= Lyrical ballet =

Lyrical ballet is an offshoot of the now-obsolete Russian lyrical (Soviet ballroom) dances. It is a lilting style of dance that uses the ballet technique along with the Soviet ballroom dance forms. The word lyrical refers to a lilting, poetic feel associated with the movements and the steps flow from the one to the next. It belongs to the genre of classical folk dance.

==History==

The origins of lyrical ballet lie in the Soviet ballroom dances, the Russian lyrical dance in particular.

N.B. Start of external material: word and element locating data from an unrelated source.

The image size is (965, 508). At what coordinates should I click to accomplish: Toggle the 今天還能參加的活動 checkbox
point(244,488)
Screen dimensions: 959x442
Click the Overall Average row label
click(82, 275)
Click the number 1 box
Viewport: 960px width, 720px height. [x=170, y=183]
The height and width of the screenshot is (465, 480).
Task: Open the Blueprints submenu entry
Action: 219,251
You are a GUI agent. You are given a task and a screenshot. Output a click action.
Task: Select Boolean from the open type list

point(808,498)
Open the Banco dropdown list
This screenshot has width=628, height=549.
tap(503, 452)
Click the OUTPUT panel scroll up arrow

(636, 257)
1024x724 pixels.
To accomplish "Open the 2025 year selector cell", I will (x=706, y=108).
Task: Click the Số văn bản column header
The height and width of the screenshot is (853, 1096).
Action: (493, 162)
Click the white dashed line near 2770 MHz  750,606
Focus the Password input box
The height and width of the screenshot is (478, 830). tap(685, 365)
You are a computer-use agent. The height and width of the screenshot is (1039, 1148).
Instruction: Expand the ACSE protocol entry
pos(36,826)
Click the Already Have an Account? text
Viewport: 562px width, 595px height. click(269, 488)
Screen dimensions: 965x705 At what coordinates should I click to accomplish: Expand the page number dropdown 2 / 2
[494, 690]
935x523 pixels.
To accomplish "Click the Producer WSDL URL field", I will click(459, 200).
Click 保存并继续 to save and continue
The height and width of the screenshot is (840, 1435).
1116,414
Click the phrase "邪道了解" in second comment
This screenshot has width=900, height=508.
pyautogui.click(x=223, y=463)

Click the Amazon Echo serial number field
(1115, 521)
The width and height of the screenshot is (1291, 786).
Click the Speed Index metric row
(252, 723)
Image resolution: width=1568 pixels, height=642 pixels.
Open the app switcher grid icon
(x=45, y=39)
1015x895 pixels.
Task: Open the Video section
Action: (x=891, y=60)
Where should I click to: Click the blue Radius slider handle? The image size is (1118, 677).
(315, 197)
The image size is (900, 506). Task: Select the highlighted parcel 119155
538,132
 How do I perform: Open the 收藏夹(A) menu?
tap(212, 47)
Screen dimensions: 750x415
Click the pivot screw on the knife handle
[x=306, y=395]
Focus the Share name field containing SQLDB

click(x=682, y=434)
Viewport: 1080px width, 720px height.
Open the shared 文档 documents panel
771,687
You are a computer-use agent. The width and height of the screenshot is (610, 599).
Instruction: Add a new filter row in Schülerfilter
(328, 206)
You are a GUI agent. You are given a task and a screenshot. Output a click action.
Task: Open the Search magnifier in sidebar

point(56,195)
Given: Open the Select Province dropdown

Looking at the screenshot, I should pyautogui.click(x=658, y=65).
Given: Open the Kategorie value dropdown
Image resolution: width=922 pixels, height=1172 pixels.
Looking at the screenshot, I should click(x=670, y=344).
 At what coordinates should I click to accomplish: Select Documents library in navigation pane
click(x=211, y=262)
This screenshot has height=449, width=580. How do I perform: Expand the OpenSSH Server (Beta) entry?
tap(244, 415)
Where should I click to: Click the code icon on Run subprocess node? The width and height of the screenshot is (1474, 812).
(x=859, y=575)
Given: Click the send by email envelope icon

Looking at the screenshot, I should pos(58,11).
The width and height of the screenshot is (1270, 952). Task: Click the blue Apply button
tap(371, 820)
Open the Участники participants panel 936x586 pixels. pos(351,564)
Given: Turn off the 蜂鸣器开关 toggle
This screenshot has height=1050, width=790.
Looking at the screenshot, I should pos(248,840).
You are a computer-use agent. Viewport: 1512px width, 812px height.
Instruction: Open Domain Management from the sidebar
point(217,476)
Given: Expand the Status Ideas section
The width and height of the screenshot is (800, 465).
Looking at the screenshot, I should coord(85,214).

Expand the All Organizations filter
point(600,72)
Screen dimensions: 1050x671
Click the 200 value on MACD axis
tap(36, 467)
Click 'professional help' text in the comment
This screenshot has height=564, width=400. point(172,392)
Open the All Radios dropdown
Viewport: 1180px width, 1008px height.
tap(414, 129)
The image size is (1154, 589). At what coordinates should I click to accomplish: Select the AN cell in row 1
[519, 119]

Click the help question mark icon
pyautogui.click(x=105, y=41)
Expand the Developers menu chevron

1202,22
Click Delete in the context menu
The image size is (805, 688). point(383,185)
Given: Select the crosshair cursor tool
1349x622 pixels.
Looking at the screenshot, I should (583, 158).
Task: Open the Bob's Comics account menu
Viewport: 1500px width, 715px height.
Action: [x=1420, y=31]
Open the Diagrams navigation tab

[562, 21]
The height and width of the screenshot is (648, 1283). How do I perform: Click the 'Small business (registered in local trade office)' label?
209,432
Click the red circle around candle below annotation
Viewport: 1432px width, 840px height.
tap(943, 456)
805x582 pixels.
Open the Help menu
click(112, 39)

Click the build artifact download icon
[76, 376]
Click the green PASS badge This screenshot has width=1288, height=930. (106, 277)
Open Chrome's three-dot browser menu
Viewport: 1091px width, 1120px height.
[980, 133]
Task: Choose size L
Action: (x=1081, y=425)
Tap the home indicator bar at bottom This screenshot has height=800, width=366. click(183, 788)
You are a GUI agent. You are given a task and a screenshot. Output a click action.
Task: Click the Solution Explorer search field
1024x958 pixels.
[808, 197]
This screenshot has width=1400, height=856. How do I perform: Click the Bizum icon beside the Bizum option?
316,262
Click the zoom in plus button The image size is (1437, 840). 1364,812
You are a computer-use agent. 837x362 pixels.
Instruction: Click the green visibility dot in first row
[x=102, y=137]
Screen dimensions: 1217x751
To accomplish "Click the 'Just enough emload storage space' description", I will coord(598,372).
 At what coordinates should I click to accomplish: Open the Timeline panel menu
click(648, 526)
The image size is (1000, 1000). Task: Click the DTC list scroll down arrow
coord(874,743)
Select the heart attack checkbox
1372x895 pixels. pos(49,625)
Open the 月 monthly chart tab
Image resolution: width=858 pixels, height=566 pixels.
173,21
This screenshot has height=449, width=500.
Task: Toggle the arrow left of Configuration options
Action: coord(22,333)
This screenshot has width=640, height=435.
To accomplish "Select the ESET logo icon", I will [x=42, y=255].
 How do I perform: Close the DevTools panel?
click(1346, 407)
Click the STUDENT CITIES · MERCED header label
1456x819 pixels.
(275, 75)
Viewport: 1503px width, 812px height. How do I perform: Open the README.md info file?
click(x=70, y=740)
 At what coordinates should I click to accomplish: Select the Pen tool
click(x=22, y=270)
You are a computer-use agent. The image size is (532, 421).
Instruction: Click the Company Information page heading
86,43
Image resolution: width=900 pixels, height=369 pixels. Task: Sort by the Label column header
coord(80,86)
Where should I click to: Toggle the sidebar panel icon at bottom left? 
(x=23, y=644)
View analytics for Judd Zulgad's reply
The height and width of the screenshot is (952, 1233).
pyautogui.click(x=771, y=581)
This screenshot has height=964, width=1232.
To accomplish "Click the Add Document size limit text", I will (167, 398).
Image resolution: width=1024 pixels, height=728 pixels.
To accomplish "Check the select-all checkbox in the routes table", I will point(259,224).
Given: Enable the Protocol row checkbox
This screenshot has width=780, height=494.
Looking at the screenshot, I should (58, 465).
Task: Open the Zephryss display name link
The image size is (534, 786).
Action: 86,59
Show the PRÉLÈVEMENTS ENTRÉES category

The Russian lyrical dance was a progressive dance based on Russian folk tunes with a soft and smooth character, danced at medium tempo, in 2/4 or 4/4 time. Today, the nomenclature 'Russian lyrical' has lost its relevance but the dance form remains and continues to flourish under the term of lyrical ballet.

==Form and technique==

The technique is that of ballet abiding by the rules of turnout and body alignment in which is also incorporated the different Soviet ballroom dance steps. A distinguishing feature of lyrical ballet as opposed to lyrical dance is that it does not make any departure from the classical style and takes no liberties with its rigid structure. Therefore, it is unlikely to find the turning-in of legs or finger-gestures that are common in jazz dance choreography.

==Costume==

The costume of this dance is a flared skirt (usually knee length between the long ball-gowns and the short tutu) allowing free flow of movement between the legs.